Mucho más dura fue De tu puño y letra. En el año 2012, 10.000 mujeres ecuatorianas escribieron las violencias que habían sufrido. Lacy, con un grupo de activistas y expertos, elevó a público esos escritos de un modo muy especial: era un varón quien los leía en voz alta. En la muestra, la obra se resuelve en una potente videoinstalación, pero en Quito las lecturas se hicieron ante una multitud reunida en una plaza de toros.
Ambas obras incluyen un rasgo ceremonial. Suele hacerlo Lacy. En De luto y con rabia, hecha durante los asesinatos en serie de mujeres ocurridos en Los Ángeles (1977), un cortejo fúnebre llegó hasta el ayuntamiento de la ciudad: eran 60 mujeres muy altas, todas vestidas de negro, como antiguas plañideras. Diez de ellas analizaron la violencia sobre las mujeres como un mal consentido por la sociedad. Tras cada parlamento, las demás mujeres gritaban: "¡En recuerdo de nuestras hermanas, plantamos cara y luchamos!". Lacy (con Leslie Labowitz) condenaba así los crímenes pero además criticaba su tratamiento mediático, sensacional y alarmista. Esto permite rastrear la razón de aquel rasgo ceremonial: dar dimensión pública a hechos que suelen reducirse a la esfera privada. Los medios de comunicación no evitan esa trampa y convierten en algarada una protesta por desahucio, hacen de la violencia un espectáculo y del dolor un folletín. Lacy busca un arte que dé espacio y palabra a lo que casi siempre se silencia.
Por eso critica el arte-fetiche y su contaminación turística. Es la intención de sus Viajes con Mona, 15 acciones diseñadas con la historiadora del arte Arlene Raven. Visita 15 lugares tópicos de la industria cultural (del Louvre a Florencia, de las pirámides mayas a la casa de Frida Kahlo) y en cada uno de ello Lacy se limitaba a iluminar, esto es, a aplicar color por números, a una reproducción de Mona Lisa. Más tarde, en el museo de arte moderno de San Francisco, Lacy hacía lo mismo pero dentro de una cabina de vidrio réplica de la que protege en el Louvre el cuadro de Da Vinci.

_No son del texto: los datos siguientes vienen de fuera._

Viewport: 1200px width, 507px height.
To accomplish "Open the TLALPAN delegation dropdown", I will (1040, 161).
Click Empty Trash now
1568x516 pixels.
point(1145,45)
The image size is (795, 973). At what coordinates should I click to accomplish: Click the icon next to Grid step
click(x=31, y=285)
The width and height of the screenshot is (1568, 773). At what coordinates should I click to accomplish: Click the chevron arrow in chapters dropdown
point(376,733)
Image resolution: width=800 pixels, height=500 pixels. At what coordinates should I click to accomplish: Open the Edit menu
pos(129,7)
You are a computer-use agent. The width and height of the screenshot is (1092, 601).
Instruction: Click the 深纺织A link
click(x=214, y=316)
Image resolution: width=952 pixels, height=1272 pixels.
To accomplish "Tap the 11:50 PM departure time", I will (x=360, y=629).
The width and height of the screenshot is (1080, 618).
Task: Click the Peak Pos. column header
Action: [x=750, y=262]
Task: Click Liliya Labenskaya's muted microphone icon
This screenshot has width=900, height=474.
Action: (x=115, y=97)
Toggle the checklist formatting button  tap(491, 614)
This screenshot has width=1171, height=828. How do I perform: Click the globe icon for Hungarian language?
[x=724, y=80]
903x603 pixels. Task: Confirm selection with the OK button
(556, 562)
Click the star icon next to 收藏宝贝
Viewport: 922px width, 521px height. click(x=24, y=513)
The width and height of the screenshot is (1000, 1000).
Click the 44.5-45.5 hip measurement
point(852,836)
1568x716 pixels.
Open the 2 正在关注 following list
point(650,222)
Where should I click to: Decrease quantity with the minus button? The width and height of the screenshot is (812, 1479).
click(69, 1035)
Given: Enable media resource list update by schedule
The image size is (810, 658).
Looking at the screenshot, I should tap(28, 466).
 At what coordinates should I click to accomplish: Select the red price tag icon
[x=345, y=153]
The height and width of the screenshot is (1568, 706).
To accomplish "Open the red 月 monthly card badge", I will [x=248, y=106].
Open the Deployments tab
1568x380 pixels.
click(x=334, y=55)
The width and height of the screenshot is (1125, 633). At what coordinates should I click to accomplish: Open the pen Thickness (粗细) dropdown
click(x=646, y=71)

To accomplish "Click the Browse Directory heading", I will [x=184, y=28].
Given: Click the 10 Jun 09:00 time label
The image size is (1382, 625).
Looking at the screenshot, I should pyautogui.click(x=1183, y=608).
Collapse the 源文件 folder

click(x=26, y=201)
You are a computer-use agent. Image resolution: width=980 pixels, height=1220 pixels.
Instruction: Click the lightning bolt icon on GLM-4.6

El arte moderno se sacudió la tutela de la moral y la religión, pero lo hizo desde el interior del mercado, a la sombra del Estado y en una sociedad patriarcal y racista. Podía tramar con libertad sus discursos pero sin abandonar el ámbito del lector aplicado y el culto visitante de museos. Difícilmente llegaría a la esfera pública en la que un llamado arte público levantaba señeros edificios y cuidados monumentos a celebridades (casi siempre varones) en plazas donde las mujeres cuidaban de los hijos. Lacy combate ese arte público abriendo con sus obras nuevos espacios, espacios que son sin duda políticos. Esta idea preside el gran mapa (está en la muestra) de Los Ángeles, instalado en un centro comercial, donde cada día marcaba el lugar de las violaciones de las que la policía tenía noticia. A la vez, mujeres realizaban en ciertos puntos de la ciudad acciones rituales de rechazo a la violación.
Eran iniciativas valientes pero mayor alcance tuvieron las reuniones de mujeres en muy diversos lugares de todo el mundo: cenas que abrían ámbitos de comunicación conectados entre ellas mediante telegramas. Corría 1979. Las redes de comunicación eran en esas fechas monopolio del Departamento de Defensa estadounidense y los programas estratégicos de universidades pero Lacy alumbraba ya un espacio de comunicación compartida del que tal vez pudieran aprender los más destacados influencers.